| PROBLEM DETAILS |
Among the records below, find the lines with the word "videogame" and copy them.

Segment Start: RECORDS PROVIDED

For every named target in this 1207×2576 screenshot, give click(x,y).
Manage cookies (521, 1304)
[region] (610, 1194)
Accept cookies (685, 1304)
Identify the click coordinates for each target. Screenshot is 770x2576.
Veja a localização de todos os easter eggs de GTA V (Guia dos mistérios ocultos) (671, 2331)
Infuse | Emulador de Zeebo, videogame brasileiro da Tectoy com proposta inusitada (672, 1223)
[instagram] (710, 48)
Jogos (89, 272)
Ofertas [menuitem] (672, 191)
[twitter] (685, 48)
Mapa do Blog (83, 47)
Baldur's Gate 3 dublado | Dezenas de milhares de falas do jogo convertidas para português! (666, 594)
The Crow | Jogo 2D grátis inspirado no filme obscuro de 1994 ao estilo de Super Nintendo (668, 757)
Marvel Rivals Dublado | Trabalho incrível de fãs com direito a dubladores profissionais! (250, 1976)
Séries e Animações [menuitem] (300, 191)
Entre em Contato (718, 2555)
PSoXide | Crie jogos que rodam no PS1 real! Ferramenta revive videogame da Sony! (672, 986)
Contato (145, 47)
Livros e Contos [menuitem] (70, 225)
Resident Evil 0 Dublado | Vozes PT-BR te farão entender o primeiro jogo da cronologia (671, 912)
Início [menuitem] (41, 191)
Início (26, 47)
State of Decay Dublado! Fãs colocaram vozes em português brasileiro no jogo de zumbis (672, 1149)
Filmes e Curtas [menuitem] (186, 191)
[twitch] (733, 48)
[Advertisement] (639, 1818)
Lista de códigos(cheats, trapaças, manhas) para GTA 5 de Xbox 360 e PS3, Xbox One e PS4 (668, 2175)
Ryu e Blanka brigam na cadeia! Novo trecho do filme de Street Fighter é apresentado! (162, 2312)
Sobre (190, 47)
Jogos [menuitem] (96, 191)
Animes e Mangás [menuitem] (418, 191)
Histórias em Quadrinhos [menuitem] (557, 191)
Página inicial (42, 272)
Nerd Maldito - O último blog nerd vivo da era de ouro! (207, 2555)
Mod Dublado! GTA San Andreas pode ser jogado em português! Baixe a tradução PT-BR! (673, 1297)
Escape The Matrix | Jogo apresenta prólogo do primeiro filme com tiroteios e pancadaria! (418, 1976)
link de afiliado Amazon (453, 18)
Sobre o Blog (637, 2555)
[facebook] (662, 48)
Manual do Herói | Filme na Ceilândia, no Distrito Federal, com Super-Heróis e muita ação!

Segment End: RECORDS PROVIDED

| ANSWER TO THE PROBLEM |
Infuse | Emulador de Zeebo, videogame brasileiro da Tectoy com proposta inusitada (672, 1223)
PSoXide | Crie jogos que rodam no PS1 real! Ferramenta revive videogame da Sony! (672, 986)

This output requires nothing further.